The aircraft manufacturer stated on its website: “Boeing is actively monitoring recent events related to United Airlines Flight 328. While the NTSB investigation is ongoing, we recommended suspending operations of the 69 in-service and 59 in-storage 777s powered by Pratt & Whitney 4000-112 engines until the FAA identifies the appropriate inspection protocol.”
“Boeing supports the decision yesterday by the Japan Civil Aviation Bureau, and the FAA’s action today to suspend operations of 777 aircraft powered by Pratt & Whitney 4000-112 engines. We are working with these regulators as they take actions while these planes are on the ground and further inspections are conducted by Pratt & Whitney.”

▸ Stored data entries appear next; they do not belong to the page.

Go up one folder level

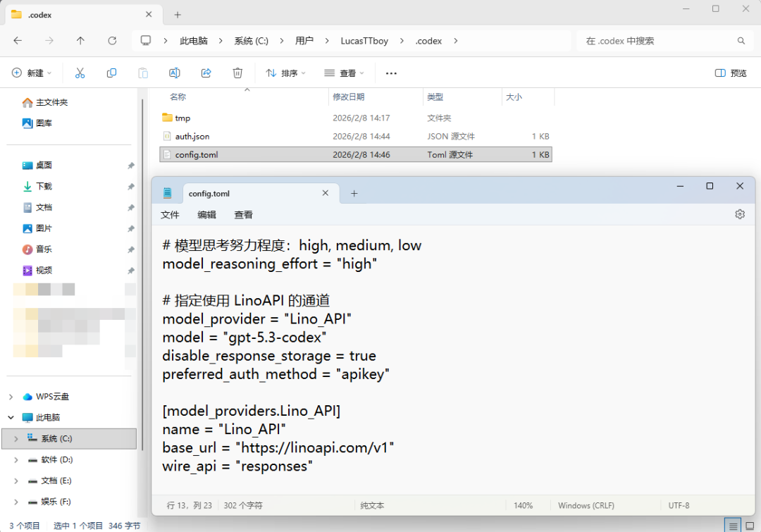pos(80,41)
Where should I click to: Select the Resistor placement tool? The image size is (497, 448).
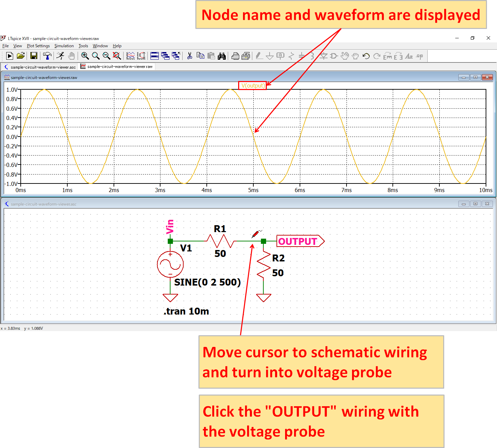point(291,56)
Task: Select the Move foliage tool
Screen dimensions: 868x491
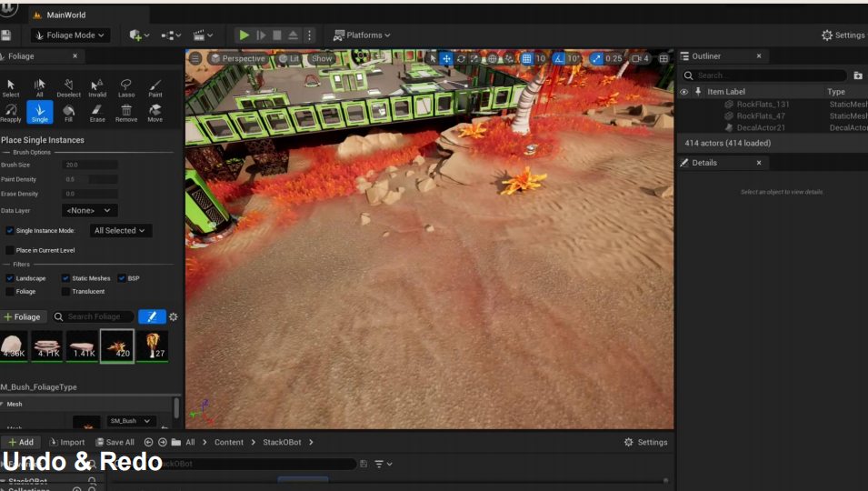Action: (155, 112)
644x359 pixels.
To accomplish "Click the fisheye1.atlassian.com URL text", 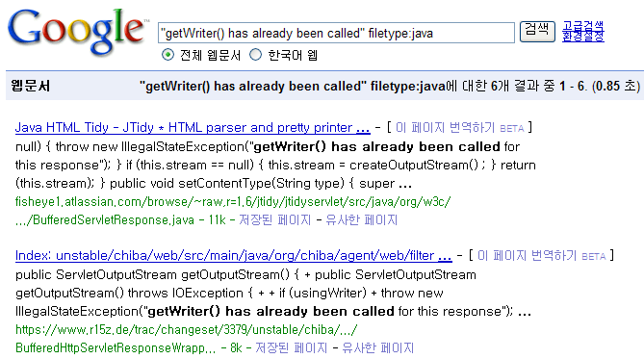I will pos(233,202).
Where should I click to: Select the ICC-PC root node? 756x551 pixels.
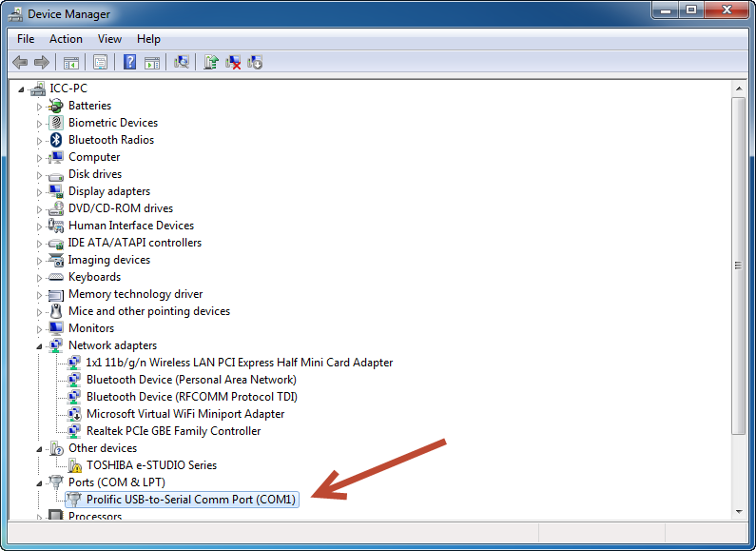click(68, 89)

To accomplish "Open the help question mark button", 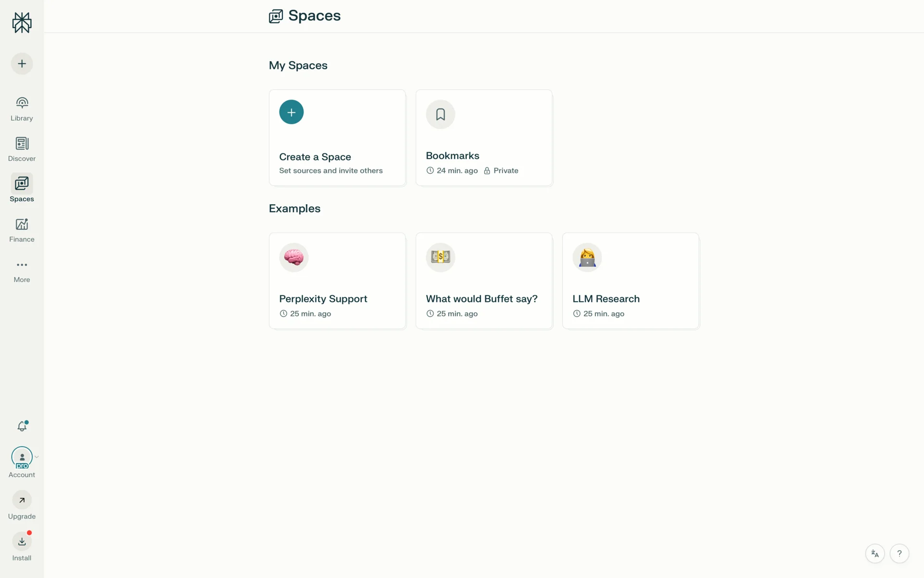I will pos(899,554).
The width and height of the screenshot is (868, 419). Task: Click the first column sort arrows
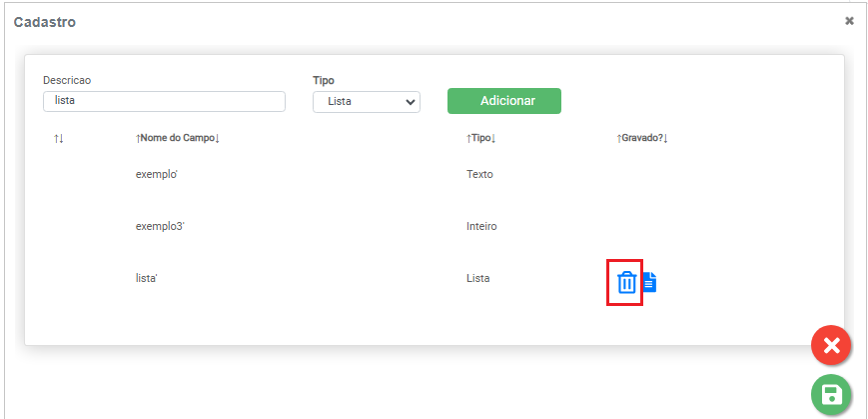59,138
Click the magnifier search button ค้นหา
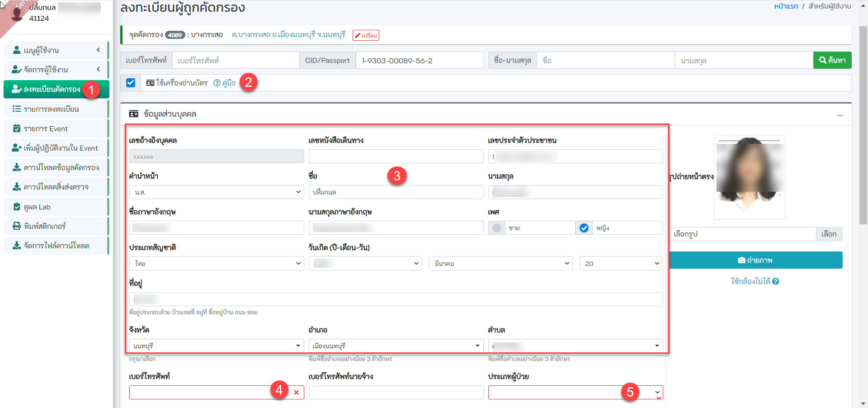 point(832,60)
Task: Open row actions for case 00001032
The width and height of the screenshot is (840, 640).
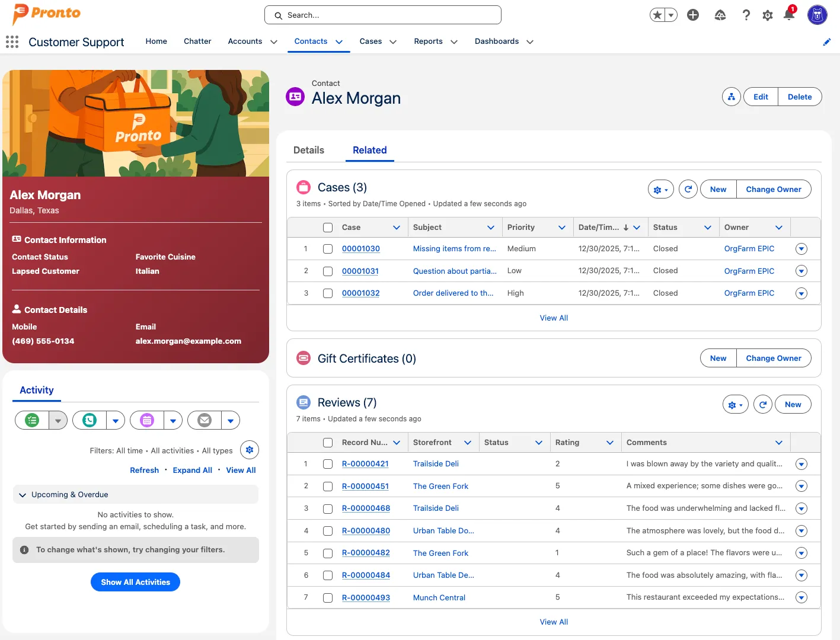Action: click(801, 293)
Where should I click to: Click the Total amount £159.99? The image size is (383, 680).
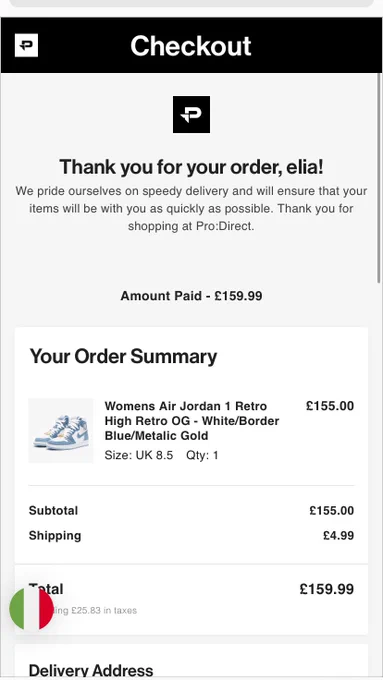327,589
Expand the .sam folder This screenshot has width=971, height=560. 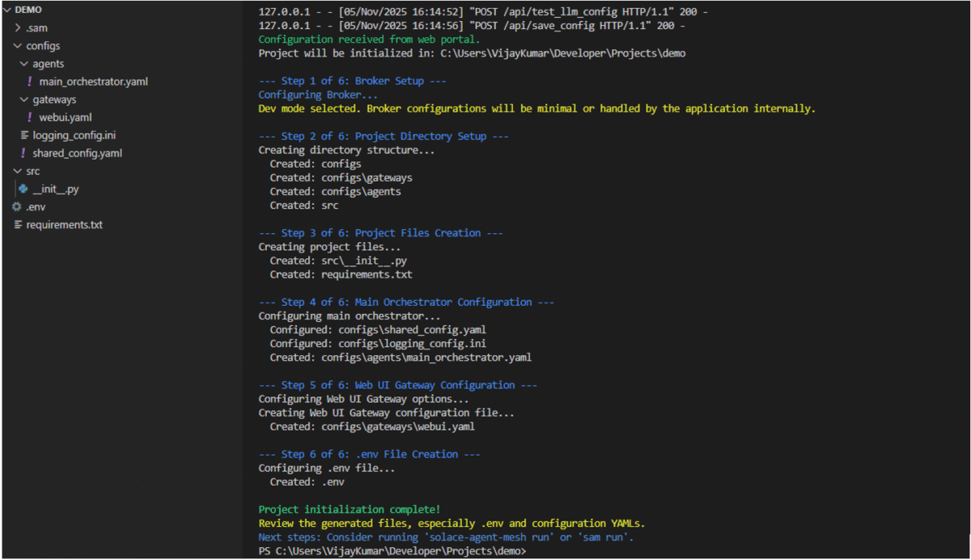point(16,28)
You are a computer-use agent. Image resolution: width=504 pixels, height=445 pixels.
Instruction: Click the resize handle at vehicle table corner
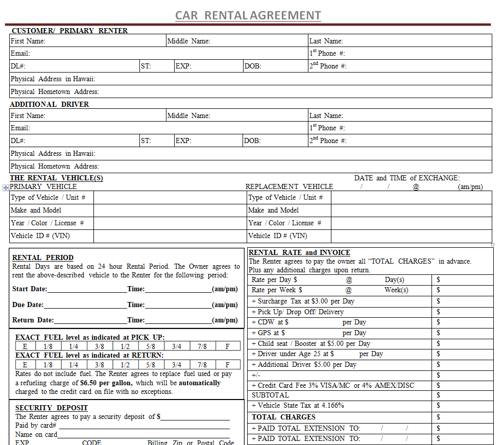[493, 245]
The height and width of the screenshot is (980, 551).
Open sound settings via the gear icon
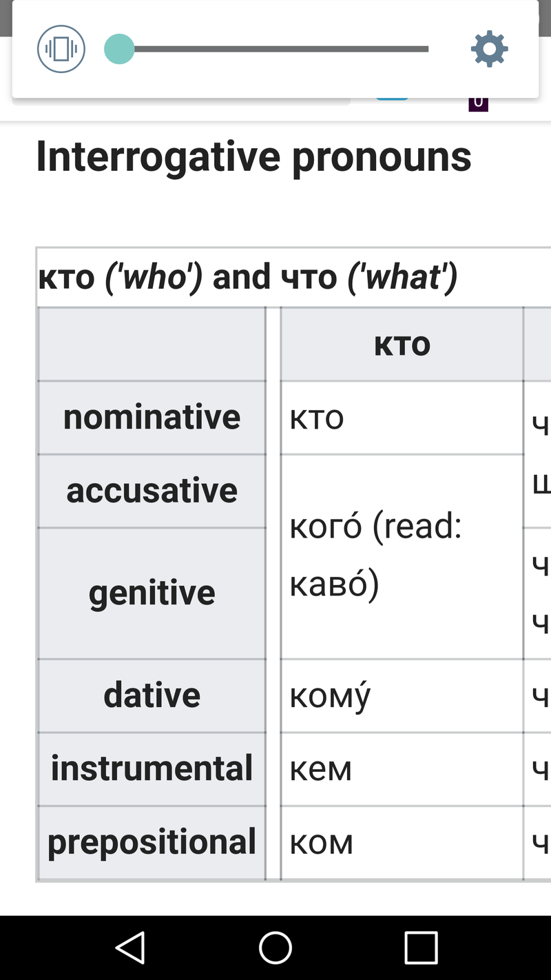489,48
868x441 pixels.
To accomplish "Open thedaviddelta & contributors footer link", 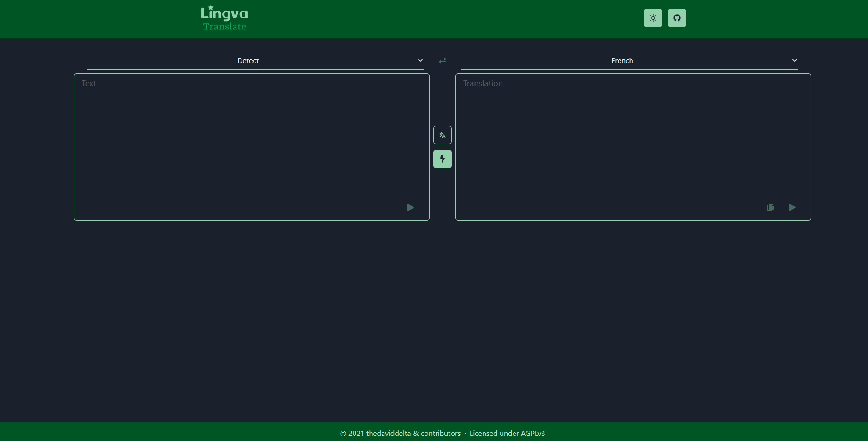I will coord(413,433).
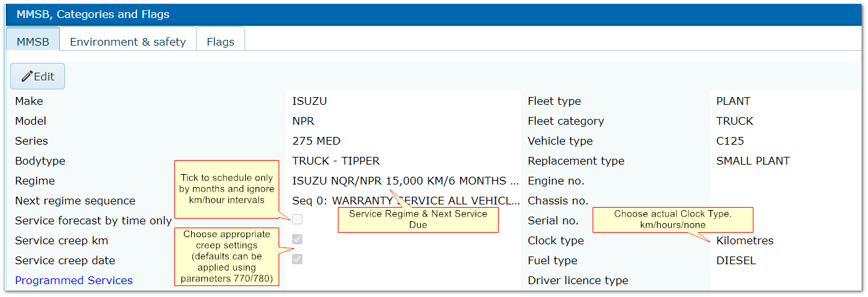Click the Vehicle type value C125
868x297 pixels.
[x=730, y=141]
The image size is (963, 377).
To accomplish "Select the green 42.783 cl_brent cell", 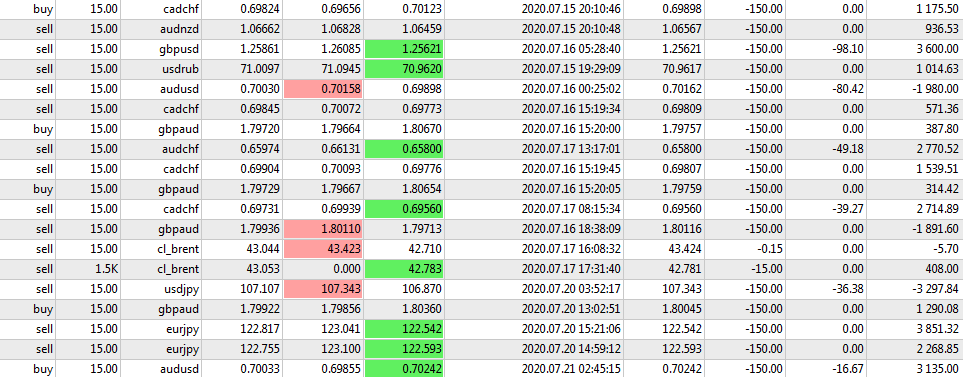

The flight made an emergency landing and landed safely back at Denver International Airport. United Airlines said on Twitter on Saturday:
Flight UA328 from Denver to Honolulu experienced an engine failure shortly after departure, returned safely to Denver and was met by emergency crews as a precaution. There are no reported injuries onboard. We are in contact with the FAA, NTSB and local law enforcement.
Engine debris fell into residential gardens after the aircraft experienced engine trouble shortly after take-off. Travel Radar Editor Callum Tennant reported on Saturday that eyewitnesses described hearing a loud bang and seeing an explosion in the right-hand engine of flight UA328. Jason Ackerman, who lives close to where the incident took place, said he heard what sounded like a “sudden thunderstorm”, followed by “several seconds of rumbling”.
Pratt & Whitney stated:
United Airlines Flight 328 is currently under NTSB investigation and Pratt & Whitney has dispatched a team to work with investigators. Pratt & Whitney is actively coordinating with operators and regulators to support the revised inspection interval of the Pratt & Whitney PW4000 engines that power Boeing 777 aircraft. Any further investigative updates regarding this event will be at the discretion of the NTSB. Pratt & Whitney will continue to work to ensure the safe operation of the fleet.
Boeing will be releasing more updates as more information becomes available.